BACKGROUND: The prognostic value of on-treatment mean cumulative ambulatory blood pressures (BPs) in type 2 diabetes has never been investigated. We aimed to assess it in a prospective cohort of 647 individuals with type 2 diabetes. METHODS: Clinic-office and ambulatory BPs were measured at baseline and serially during follow-up. Multivariable Cox analyses assessed the associations between baseline and mean cumulative BPs with the occurrence of cardiovascular events, major adverse cardiovascular events, all-cause and cardiovascular mortality, and microvascular outcomes (microalbuminuria, renal failure, retinopathy, and peripheral neuropathy). C statistics and the integrated discrimination improvement (IDI) index evaluated the improvement in risk discrimination by using cumulative ambulatory BPs instead of baseline BPs. RESULTS: Over a median follow-up of 10.6 years, there were 202 cardiovascular events (163 major adverse cardiovascular events), 254 all-cause deaths (118 cardiovascular); 125 individuals had microalbuminuria development/progression, 104 developed advanced renal failure, 159 had retinopathy, and 174 individuals had peripheral neuropathy development/progression. The risks associated with mean cumulative ambulatory BPs were in general higher than those associated with baseline BPs, particularly for cardiovascular (HR, 1.42 versus 1.25 for increments of 1 SD in 24-hour systolic blood pressure) and mortality outcomes (1.56 versus 1.26). Compared with cumulative clinic BPs, mean cumulative ambulatory BPs improved risk discrimination for most outcomes, with IDIs from 11% to 14% for major adverse cardiovascular events and mortality up to 24% to 26% for microalbuminuria and neuropathy. CONCLUSIONS: Compared with clinic-office BPs, mean cumulative ambulatory BPs during follow-up improve risk discrimination for most complications and mortality in individuals with type 2 diabetes. Serial ambulatory BP monitoring shall be more widely used in clinical management.

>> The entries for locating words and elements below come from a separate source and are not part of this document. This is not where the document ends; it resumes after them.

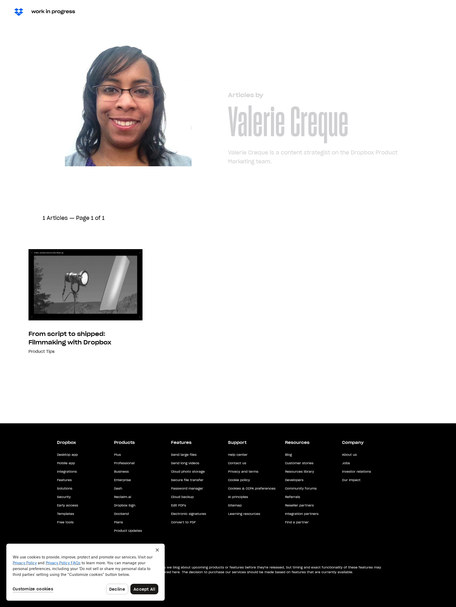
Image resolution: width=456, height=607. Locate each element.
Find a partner (297, 522)
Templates (65, 514)
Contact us (237, 463)
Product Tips (41, 351)
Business (121, 471)
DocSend (121, 514)
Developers (294, 480)
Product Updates (128, 531)
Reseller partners (299, 505)
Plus (117, 455)
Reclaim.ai (122, 497)
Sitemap (235, 505)
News (251, 12)
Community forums (301, 488)
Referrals (292, 497)
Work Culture (281, 12)
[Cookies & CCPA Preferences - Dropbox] (85, 572)
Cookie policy (239, 480)
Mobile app (66, 463)
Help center (238, 455)
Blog (288, 455)
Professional (124, 463)
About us (349, 455)
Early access (67, 505)
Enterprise (122, 480)
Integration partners (302, 514)
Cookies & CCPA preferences (252, 488)
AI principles (238, 497)
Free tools (65, 522)
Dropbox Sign (124, 505)
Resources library (299, 471)
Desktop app (67, 455)
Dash (421, 12)
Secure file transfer (187, 480)
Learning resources (244, 514)
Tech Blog (395, 12)
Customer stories (299, 463)
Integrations (67, 471)
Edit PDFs (178, 505)
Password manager (187, 488)
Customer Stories (325, 12)
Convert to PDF (183, 522)
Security (64, 497)
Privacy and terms (243, 471)
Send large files (184, 455)
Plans (118, 522)
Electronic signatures (188, 514)
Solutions (64, 488)
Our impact (351, 480)
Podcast (364, 12)
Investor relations (356, 471)
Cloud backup (182, 497)
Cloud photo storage (188, 471)
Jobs (346, 463)
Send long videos (185, 463)
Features (64, 480)
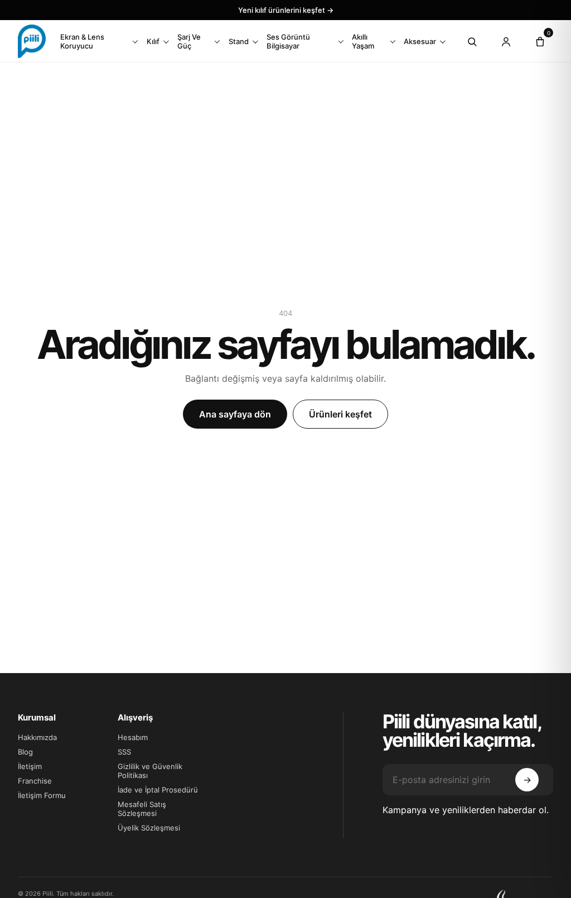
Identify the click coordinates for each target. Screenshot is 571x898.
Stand (239, 41)
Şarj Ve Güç (189, 41)
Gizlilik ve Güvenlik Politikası (150, 771)
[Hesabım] (505, 41)
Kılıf (153, 41)
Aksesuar (420, 41)
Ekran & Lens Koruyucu (82, 41)
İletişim (30, 766)
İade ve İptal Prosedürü (158, 789)
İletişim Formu (42, 795)
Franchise (35, 780)
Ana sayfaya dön (235, 414)
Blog (25, 751)
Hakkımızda (37, 737)
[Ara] (471, 41)
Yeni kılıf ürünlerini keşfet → (285, 10)
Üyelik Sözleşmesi (149, 827)
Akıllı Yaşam (363, 41)
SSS (124, 751)
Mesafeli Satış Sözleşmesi (142, 809)
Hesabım (133, 737)
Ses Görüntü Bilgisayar (288, 41)
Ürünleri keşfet (340, 414)
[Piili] (32, 41)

Effects of body weight variability on risks of macro- and microvascular outcomes in individuals with type 2 diabetes: The Rio de Janeiro type 2 diabetes cohort.

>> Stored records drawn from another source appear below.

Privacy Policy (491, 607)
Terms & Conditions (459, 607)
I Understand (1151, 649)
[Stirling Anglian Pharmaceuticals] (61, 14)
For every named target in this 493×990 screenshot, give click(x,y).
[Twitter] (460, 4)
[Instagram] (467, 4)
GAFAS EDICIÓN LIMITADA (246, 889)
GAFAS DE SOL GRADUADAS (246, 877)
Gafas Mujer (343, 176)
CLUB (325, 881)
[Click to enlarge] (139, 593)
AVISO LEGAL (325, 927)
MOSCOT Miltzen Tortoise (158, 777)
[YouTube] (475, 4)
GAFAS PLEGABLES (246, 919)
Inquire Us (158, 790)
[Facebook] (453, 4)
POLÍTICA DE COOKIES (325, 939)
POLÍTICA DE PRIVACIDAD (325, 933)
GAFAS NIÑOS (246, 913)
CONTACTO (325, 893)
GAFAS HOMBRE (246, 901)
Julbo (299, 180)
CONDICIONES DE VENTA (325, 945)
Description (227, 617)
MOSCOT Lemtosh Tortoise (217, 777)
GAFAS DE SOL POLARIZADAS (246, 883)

AIMS: To investigate the effects of body weight variability (BWV) on macro- and microvascular outcomes in a type 2 diabetes cohort. METHODS: BWV parameters were assessed in 684 individuals. Multivariable Cox regressions examined associations between BWV parameters and cardiovascular outcomes (total cardiovascular events [CVEs], major CVEs [MACEs], cardiovascular deaths),all-cause mortality and microvascular outcomes. Interaction/subgroup analyses were performed according to being physically-active/sedentary and having/not lost ≥ 5 % of weight. RESULTS: Median follow-up was 11 years over which 194 total CVEs (174 MACEs), and 223 all-cause deaths (110 cardiovascular), occurred. There were 215 renal, 152 retinopathy and 167 peripheral neuropathy development/worsening outcomes. In general, increased BWV was associated with higher risks of CVEs, MACEs, all-cause mortality, advanced renal failure and peripheral neuropathy outcomes, but not of microalbuminuria and retinopathy outcomes. On interaction/subgroup analyses, increased BWV was associated with higher risks of outcomes in sedentary individuals and in those who did not lose ≥ 5 % of body weight. In physically-active participants or in those who lost ≥ 5 % weight, the adjusted risks were null or protective. CONCLUSIONS: Increased BWV was associated with most adverse outcomes; however, in those who were physically-active or consistently losing weight, it was not hazardous and might be even beneficial.